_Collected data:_
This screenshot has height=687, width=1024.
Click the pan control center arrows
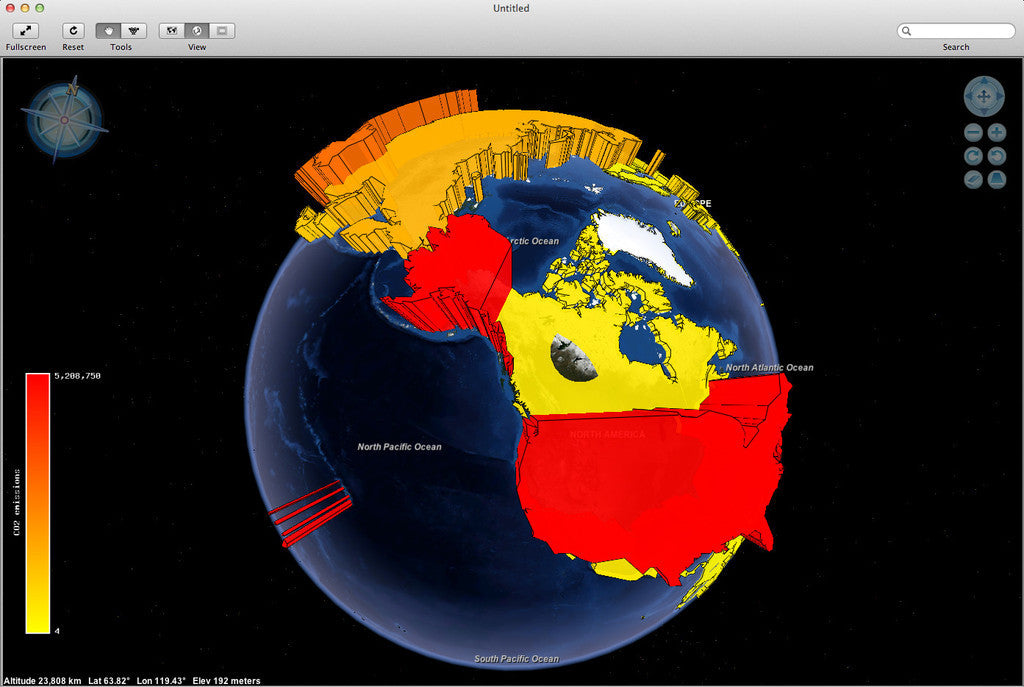(x=983, y=97)
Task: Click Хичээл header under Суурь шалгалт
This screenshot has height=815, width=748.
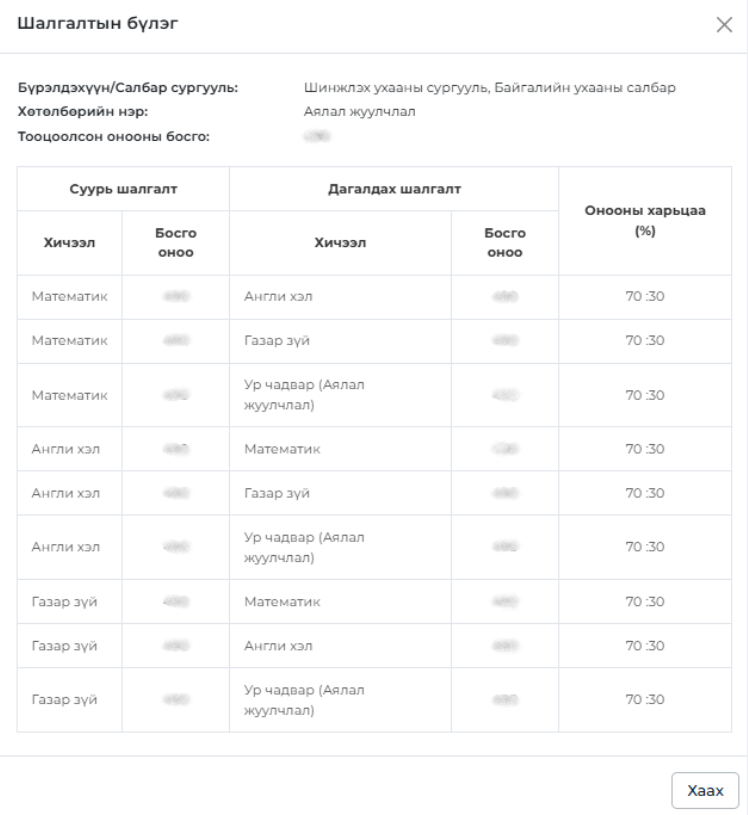Action: point(69,243)
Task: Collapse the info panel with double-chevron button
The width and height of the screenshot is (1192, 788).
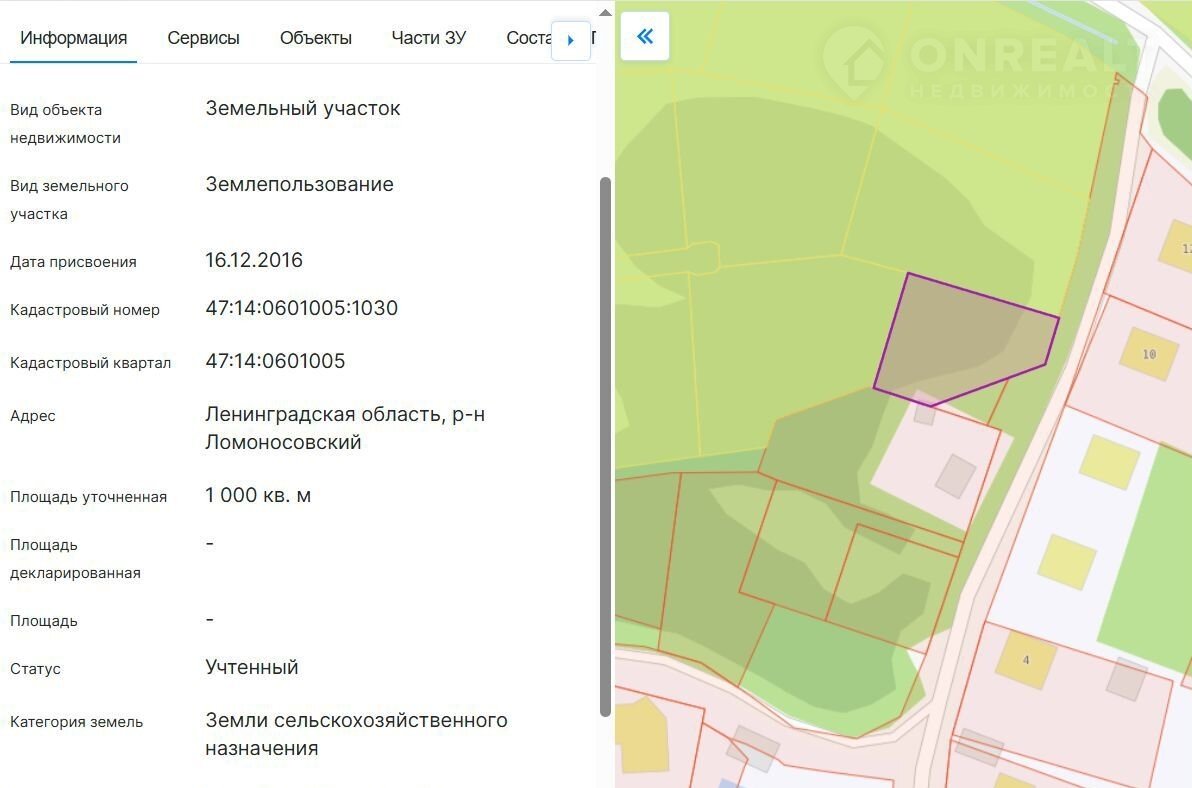Action: pos(645,37)
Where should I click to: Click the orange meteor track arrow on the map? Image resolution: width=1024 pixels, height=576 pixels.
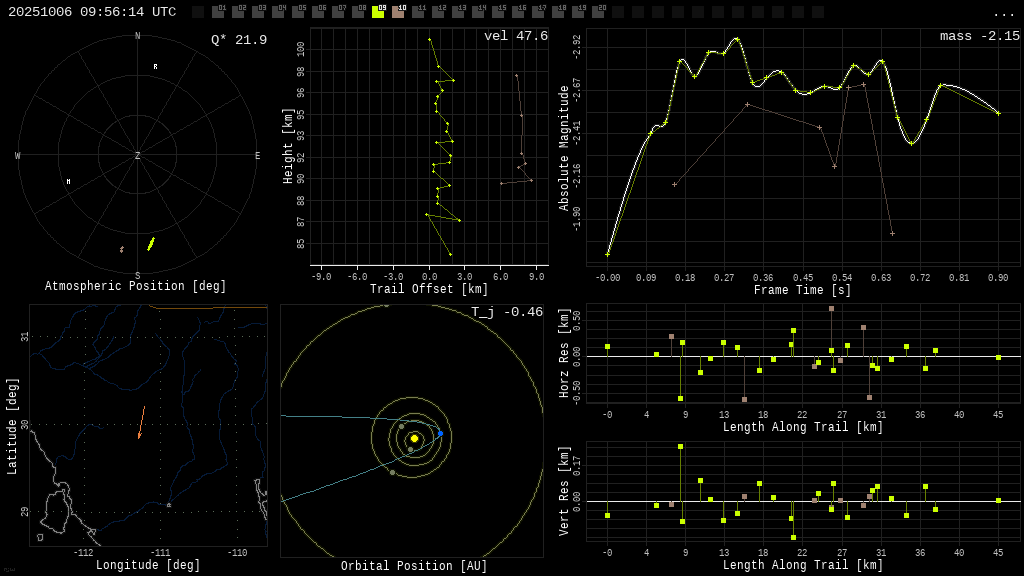click(141, 422)
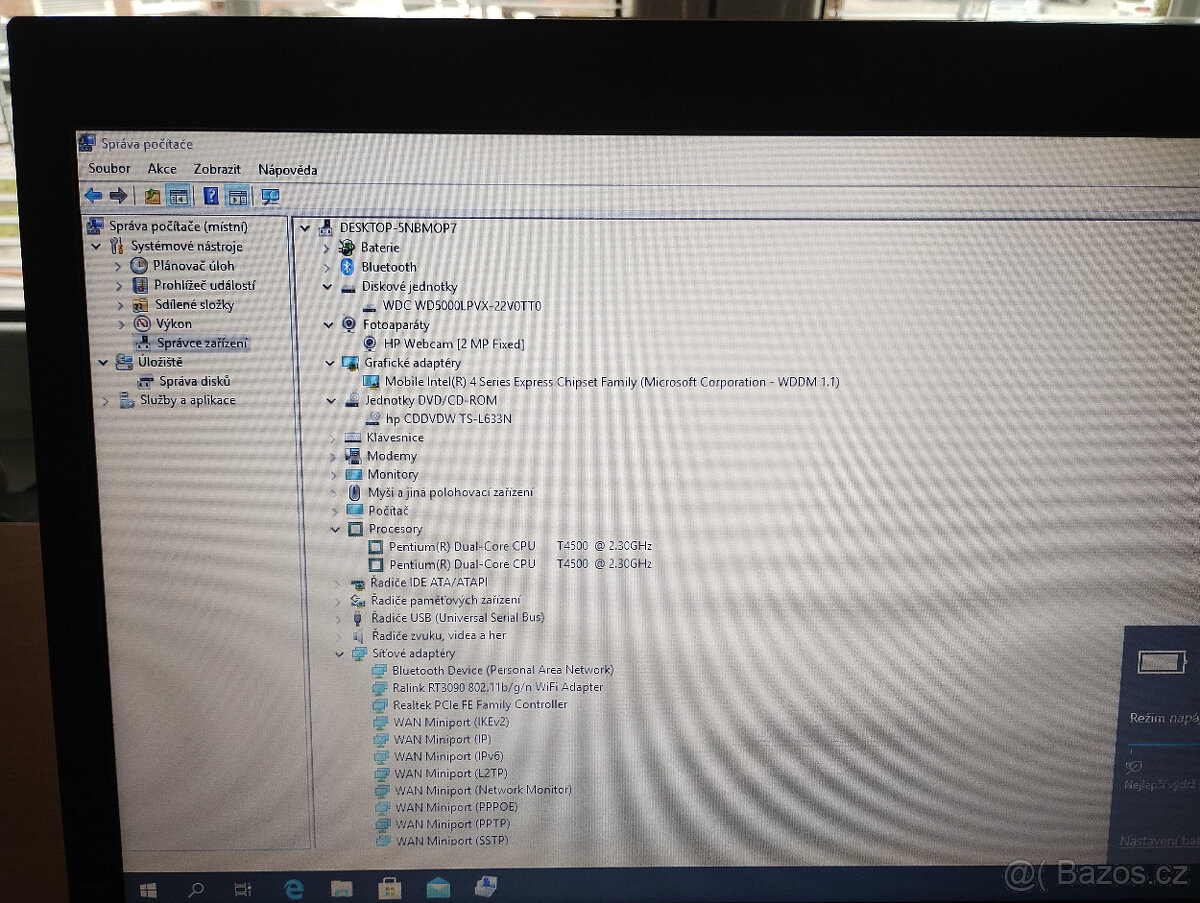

_What is required:_ Would you copy each line above exactly as given, dropping any images?

_Answer to the problem:_
This screenshot has height=687, width=1024.
Click the pan control center arrows
(x=983, y=97)
Task: Click Хичээл header under Суурь шалгалт
This screenshot has height=815, width=748.
Action: point(69,243)
Task: Collapse the info panel with double-chevron button
The width and height of the screenshot is (1192, 788).
Action: pos(645,37)
Where should I click to: Click the orange meteor track arrow on the map? Image resolution: width=1024 pixels, height=576 pixels.
click(141, 422)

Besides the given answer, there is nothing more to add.